The Raising of a President by Doug Wead
Author:Doug Wead
Language: eng
Format: epub
Publisher: Atria Books
Published: 2005-07-15T00:00:00+00:00
Seventeen
George and Barbara Bush: Raising a President
I was gone all the time, busy with my job
It was Barbara who really raised him. 1
—George H. W. Bush
George H. W. Bush, the only president in American history to witness, in person, the inauguration of his own son as president, was born in Milton, Massachusetts, on June 12, 1924. He was Prescott and Dottie Bush’s second son. Since their firstborn had been named after the father, this new son was given a name from the mother’s side of the family.

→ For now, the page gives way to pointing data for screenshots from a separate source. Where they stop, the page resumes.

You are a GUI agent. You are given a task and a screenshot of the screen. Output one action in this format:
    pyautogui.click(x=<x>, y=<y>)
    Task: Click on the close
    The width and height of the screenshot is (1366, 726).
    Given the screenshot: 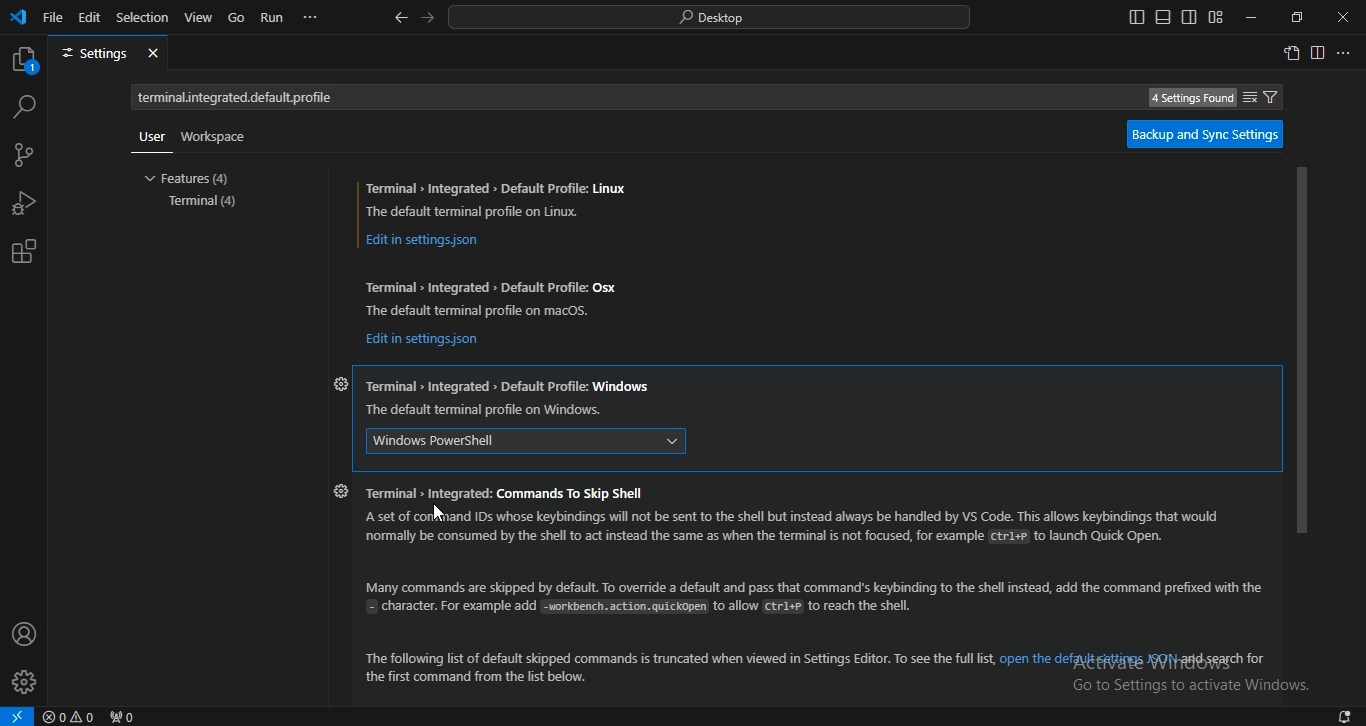 What is the action you would take?
    pyautogui.click(x=1344, y=16)
     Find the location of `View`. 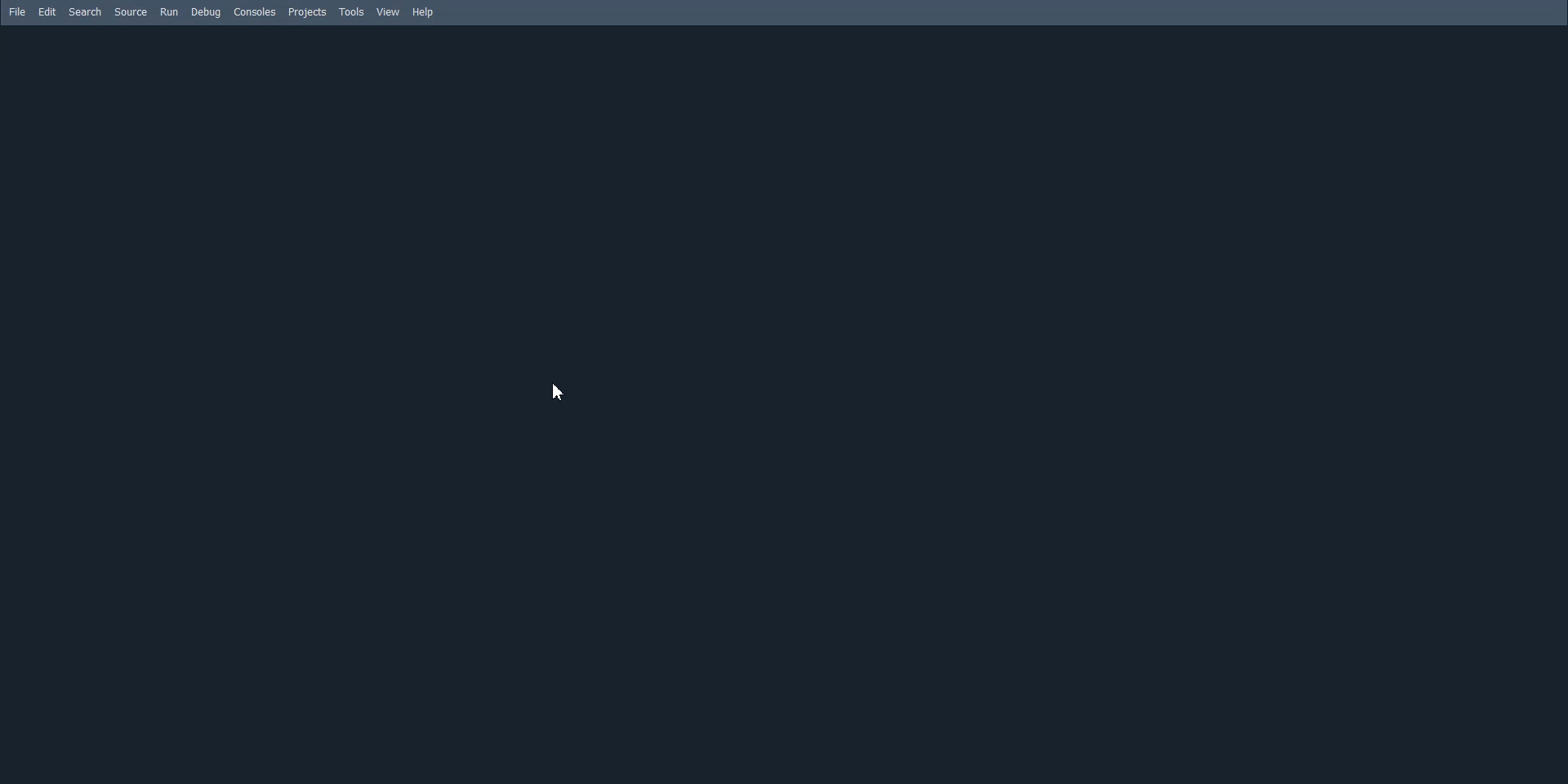

View is located at coordinates (389, 11).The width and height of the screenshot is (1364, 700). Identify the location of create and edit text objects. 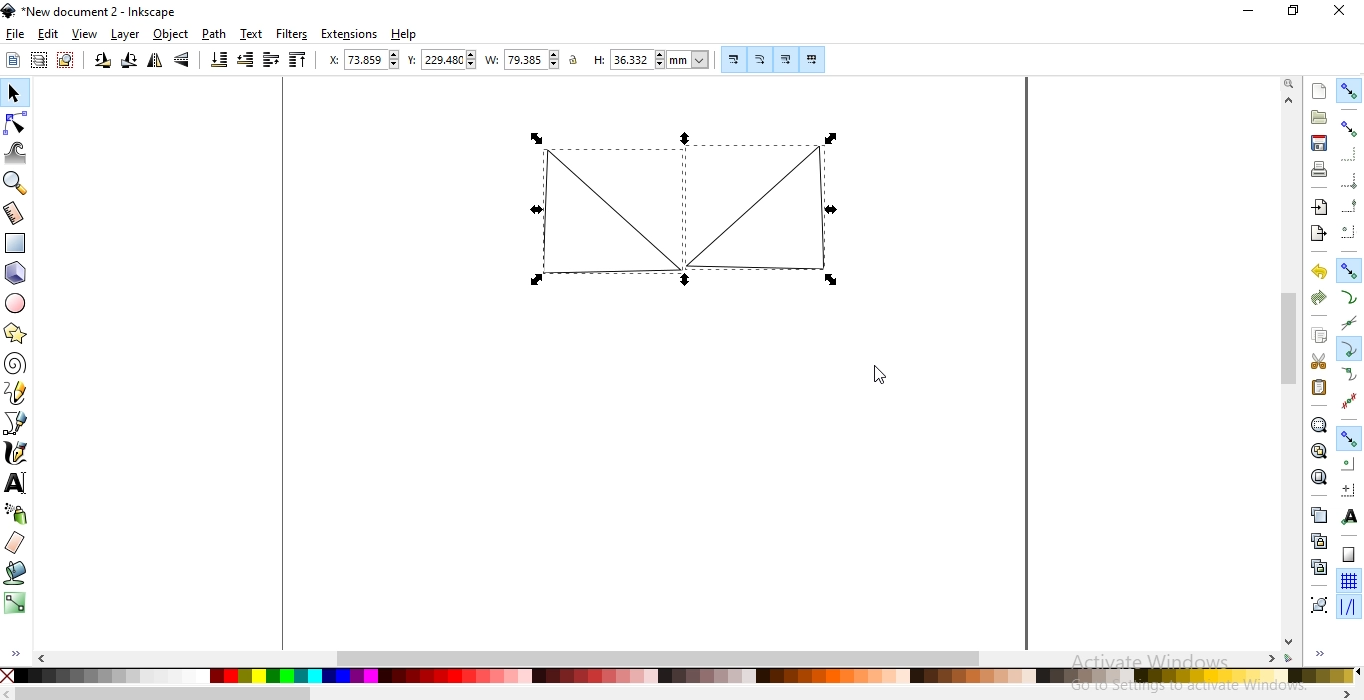
(18, 484).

He was named George Herbert Walker Bush, after Dottie’s irrepressible father, “Bert.” The Walker sons, amused by the little boy who shared their “Pop’s” name, started calling their nephew “Poppy.” It was a moniker that stuck.
From the very beginning, young George Bush would be seen as a conciliator. He was two years old when his parents bought him a pedal car. Little George was ecstatic. And then in his moment of joy he hesitated, remembering his older brother and loyal playmate, Prescott Bush, Jr., or “Pressy.” In a scene etched in family lore, little George offered to share his new treasure with his brother. “Have half, have half, have half,” he insisted. The two would play together for hours, with George deferring to his elder brother when it was demanded. One game, practical during inclement weather, could be described as “baseball in a bedroom.” The two boys would roll up their father’s socks and bat them around the room, racing around the bases on their knees.
While Pres worked, Dottie raised the boys, and soon the family found itself absorbed into the greater Walker clan. Summers included annual visits to Kennebunkport, where the grounds were filled with Walker cousins. Each Christmas, they journeyed to Bert Walker’s South Carolina plantation, where black servants in white gloves slipped into the children’s bedrooms just before sunup to light the fireplaces and take the chill off the early morning. In the afternoon, the men went hunting.
But if Dottie was the principal figure in the raising of the children, the family philosophy was pure Bush. Dottie had always held an aversion to high-handed haughtiness. Even as a child she had rebuked a snobbish neighborhood queen bee who had tried to turn their playtime on the street into a social contest. The added generational emphasis of the Bushes must have been extraordinarily reaffirming. “We were taught that brotherhood was more important than winning an argument,” said Bucky Bush. 2 In the spirit of James Bush, Poppy’s great-grandfather, the children were told never to boast, unless it was about the accomplishments of another. When a teenage George began to pass Pressy in his tennis game, the older brother bragged about Poppy as if he were his son instead of a younger sibling.
Pressy and Poppy were sent to Greenwich Country Day School. Founded in 1925 by an impressive group of locals, including one of the Rockefeller wives, it had elementary-age schoolchildren learning Latin. The Bush boys, in the family tradition, were allowed to choose their own prep school.